▸ **Task list**:
1) Answer these questions using the article on Eid:
(a) On which day of the Islamic lunar calendar do Muslims celebrate Eid Al-Fitr?
(b) Where does the ceremony of Eid begin early in the morning?
(c) From what do Muslims abstain from early dawn to sunset?
2) Output everything in the article on Eid from "EID: Time for" down to "large open ground.".
3) Write the next part of the article on Eid, picking up right after its final sentence.

▸ **Quoted passage**:
◆ ◆ ◆

EID: Time for deep self- reflection

2015-07-17 19:31

At the end of the month of Ramadan, on the first day of the 10th month of the Islamic lunar calendar Muslims celebrate Eid Al-Fitr. This is one of two main commemorations of Islam and is celebrated by all Muslims throughout the world.

Eid is a day that marks the successful completion of the sacred month of Ramadan. It is a spiritual celebration that signifies the completion of an act of duty and devotion.

The ceremony of Eid starts early in the morning with collective worship in the Masjid or in a large open ground.

The significance of Eid is that it is a day of thanksgiving to Almighty for giving the opportunity to the Muslims to abstain from eating, drinking and cohabitation from early dawn to sunset. To a Muslim Fasting is a way of training and disciplining the soul in the virtue of self-restraint and to attain closeness to Almighty and spiritual correctness and rejuvenation.

While Eid marks the completion of Ramadan and it’s a time to celebrate with family and friends, it’s also a time for deep self- reflection on the situation around us.

From the deadly sectarian violence in the Middle East to the recent toxic xenophobic violence in South Africa, we wake up almost every day to the heart-breaking news of the loss of innocent lives. In these times, it is difficult to make sense of all the killings and chaos. Each happening conveys its own analysis of who, what, when and why. But, whether it’s in occupied Palestine, Syria, Yemen or in South Africa, there seems to be a larger problem behind all of these atrocities: the loss of innocent human life.

◆ ◆ ◆

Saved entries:
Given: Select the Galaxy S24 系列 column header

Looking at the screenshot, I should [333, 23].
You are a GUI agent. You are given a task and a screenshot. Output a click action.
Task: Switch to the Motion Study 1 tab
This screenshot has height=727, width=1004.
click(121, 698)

◆ ◆ ◆

▸ **Response list**:
1)
(a) The first day of the 10th month of the Islamic lunar calendar.
(b) In the Masjid or in a large open ground, with collective worship.
(c) Eating, drinking and cohabitation.

2)
EID: Time for deep self- reflection

2015-07-17 19:31

At the end of the month of Ramadan, on the first day of the 10th month of the Islamic lunar calendar Muslims celebrate Eid Al-Fitr. This is one of two main commemorations of Islam and is celebrated by all Muslims throughout the world.

Eid is a day that marks the successful completion of the sacred month of Ramadan. It is a spiritual celebration that signifies the completion of an act of duty and devotion.

The ceremony of Eid starts early in the morning with collective worship in the Masjid or in a large open ground.

3)
During Ramadan Muslims of different background prayed and fasted, together. It serves as a reminder that no matter one’s language or nationality, race or religion, gender or skin colour, we are all part of the big human family. We are equals in humanity.

As practised and witnessed in Ramadan we should continue the tradition of helping the poor, the oppressed and the underprivileged.

It’s also a very interesting co-incidence that at national level Muslims are celebrating Eid on Mandela Day. And I quote from his Eid message to the Muslims on 7 February 1997: “South Africa needs the continued contribution of the Muslim community in every sphere - business, sport, science, the professions, the arts and leadership - to help mould our beautiful rainbow nation. The Muslim community are held in high esteem for their valuable contribution in building this great nation.”

I extend my warmest greetings during the EID celebrations. May the prayers of tranquillity, peace and harmony made by the fasting Muslims and those of conscious driven people of different faiths around the globe be granted acceptance.